She shot him a look. “It’s a definite yes. The kids are all invited.”
“Sounds good to me. I’m picking up Loralou for supper and then we’re going to a movie, so I’m leaving.” Kent waved at the kids and headed out the door.
“Where’s Chad and Bennie?” Sharlene asked.
“Chad went on up to Wichita about an hour ago. Bennie’s outside putting the equipment in the trailer,” Holt said.
He’d see her every day when he picked up the kids after work so why was it so hard to walk away? It seemed like a final good-bye and he wasn’t ready.
“It’s only a half an hour from when you usually call it a day. Let’s celebrate by having an early supper at the Smokestack. The kids barely ate half an apple apiece so they’ll be hungry and I got busy and forgot to eat lunch. And we really should have a celebration, don’t you think?”
A slow easy smile toyed with the corners of his mouth. “You do talk too much.”
“You’ve said that before. I’ve acknowledged it. Don’t beat a dead horse until it’s blue.”
“Okay, point taken and I won’t mention it again, ever. Got to admit I didn’t eat much lunch either and I’m starving. So let’s celebrate. Hey kids, put your toys away and we’ll go out to eat.” Holt’s voice echoed in the emptiness of the new room.
“Where are we going? Can I have French fries and gravy? Is it McDonald’s? I didn’t know there was a McDonald’s here in Mingus. You didn’t tell me, Uncle Holt. Where is it anyway and how come you didn’t tell me?” Judd asked.
Holt and Sharlene looked at each other and started laughing.

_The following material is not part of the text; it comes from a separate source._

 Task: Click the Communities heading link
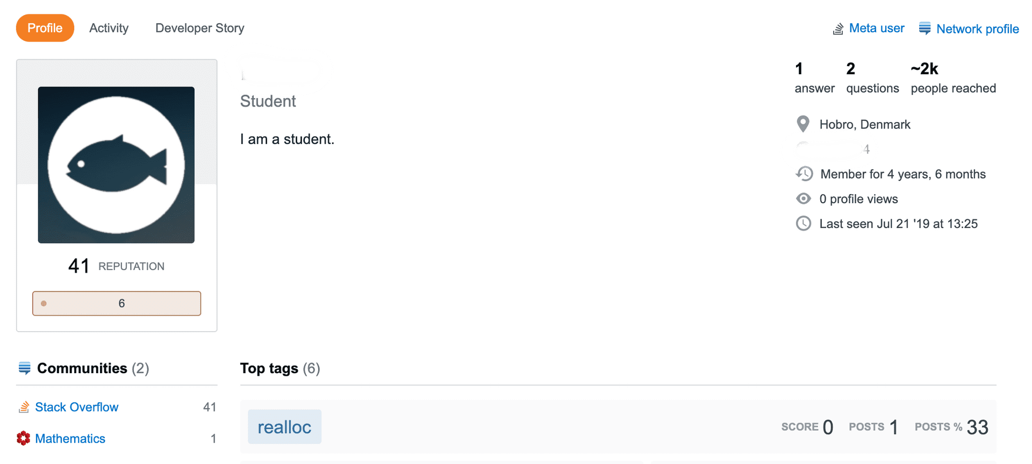(82, 368)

“What’s so funny about McDonald’s? Do they have a jungle gym and can we play on it if it’s not outside and in the rain and move your ass, Waylon, we’re going to McDonald’s and you got to put your half of the toys in the bucket,” Judd said.
“Judd!” Holt exclaimed.
Judd did a head wiggle and said, “Sorry about that. Sometimes he’s slow and won’t get busy. He thinks he’s got to take it all down one piece at a time when he could pick up a whole handful and besides, it was a castle not a fort and he didn’t even want it to be a castle so why does it matter how it comes apart?”

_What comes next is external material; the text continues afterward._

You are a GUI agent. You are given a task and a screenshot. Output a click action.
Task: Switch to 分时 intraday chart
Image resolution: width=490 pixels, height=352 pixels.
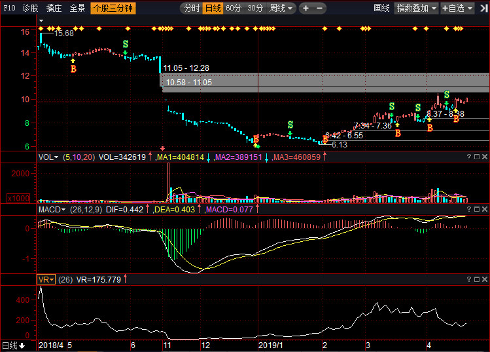click(191, 9)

“Ah, stop your belly achin’, Judd. You talk so much it hurts my ears,” Waylon said.
“Arguing slows you down. And we’re not going to McDonald’s, Judd. So that answers your question about playing on the equipment. We’re going to the Smokestack,” Holt said.
“Well, damn,” Judd said.
“Judd!” Holt said again.
“Well, Uncle Holt, sometimes them bad words just slip out and I don’t even know it until they’re already said and I can’t put them back in my mouth. I would if I could but it don’t work that way. I love this room. I’m going to grow up and own a honky tonk and have a room like this. Will you build it for me? And the people are going to come and dance just like they do here. Sharlene, will you show me how to be a honky tonk owner?”

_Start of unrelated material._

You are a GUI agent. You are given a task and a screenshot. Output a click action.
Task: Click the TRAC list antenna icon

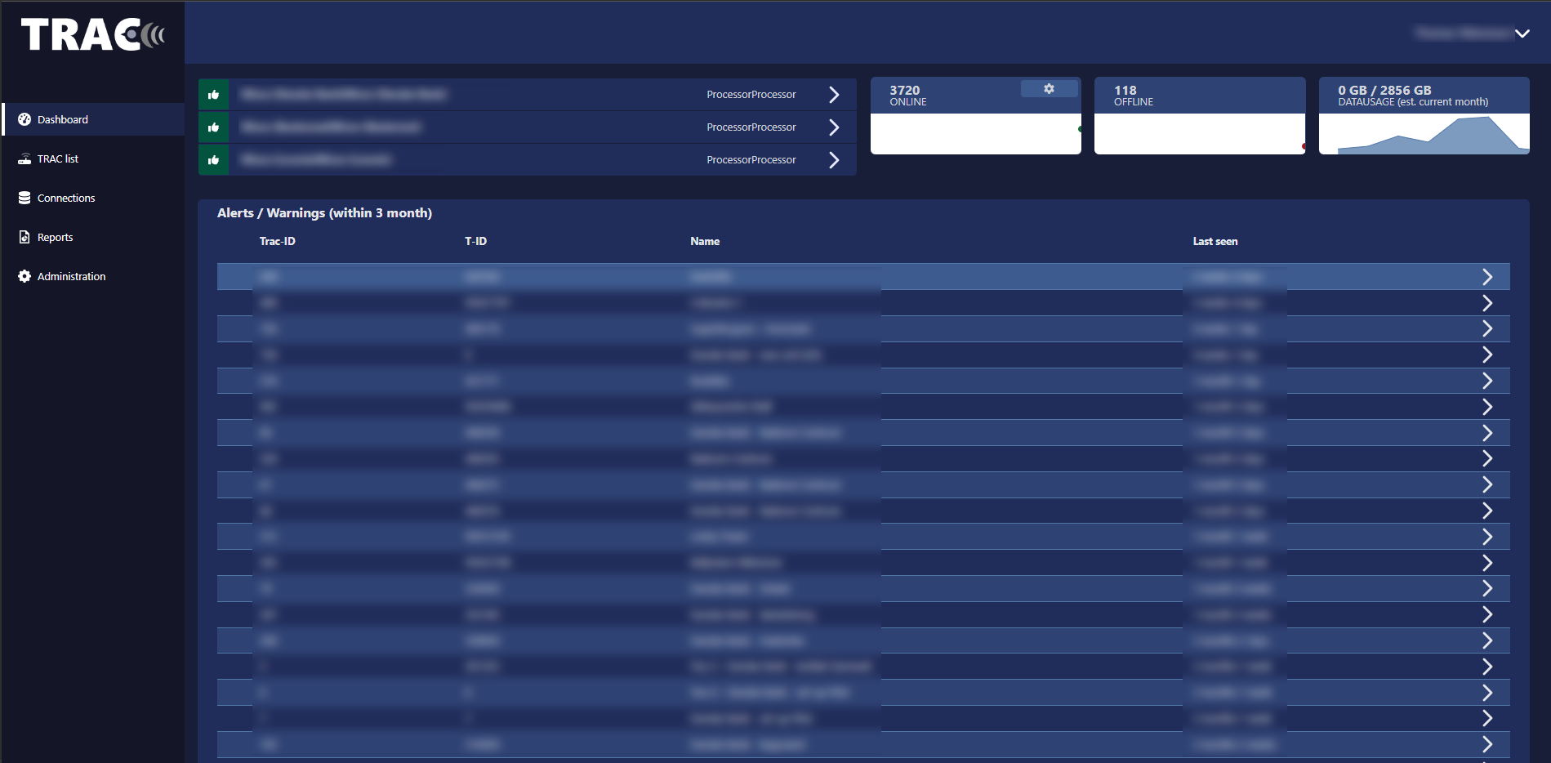coord(25,158)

Sharlene blushed. “When you grow up you’re going to fly airplanes or be a lawyer or maybe even be the president of the United States, Judd.”
“And the teacher said if she says another word like that then she has to stand on the wall next time. They might not let her be president if she don’t stop saying bad words,” Waylon said. “Today she said she was going to kick Jerrell’s ass up between his shoulders and he said he’d whup her all over the playground if she tried.”
Holt left the barstool and leaned on the doorjamb into the new room. “Why’d you say that?”
“Because he was picking on Waylon. He said Waylon wasn’t a real cowboy and real cowboys was all that could belong to their club and Waylon wanted to play football with them and they wouldn’t let him because he didn’t wear cowboy boots,” Judd said.
Holt’s jaw worked in anger. “Next time you go tell the teacher.”
“Next time I’ll whip his sorry old ass only I’ll just do it instead of using a bad word,” Judd said seriously. “I might have to stand on the wall but it won’t be for saying a dirty word and I bet Jerrell ain’t so big in his fancy old cowboy boots after that.”
“No more dirty words or you’re going to stand on the wall in the restaurant,” Holt threatened.
“Okay, okay. But it’d be worth it if Jerrell got his… hind end… whuped.”
Holt went back to the bar. “What am I going to do with her?”
“My dad loved me like I was,” she said.
“Claud Waverly is a bigger man than I am,” Holt said.
Half an hour later they were seated in the first table on the west side of the Smokestack: Judd and Sharlene on one side with Holt and Waylon on the other. Sharlene and Holt ordered chicken fried steaks. Judd asked for French fries, a grilled cheese sandwich, and green beans. Waylon wanted a hamburger with mashed potatoes and gravy on the side.
When their food arrived, Judd laid both her hands on the table. “I’m the youngest so Gramps said the youngest got to say the prayer and everyone has to hold hands and bow your head and shut your eyes while I say it.”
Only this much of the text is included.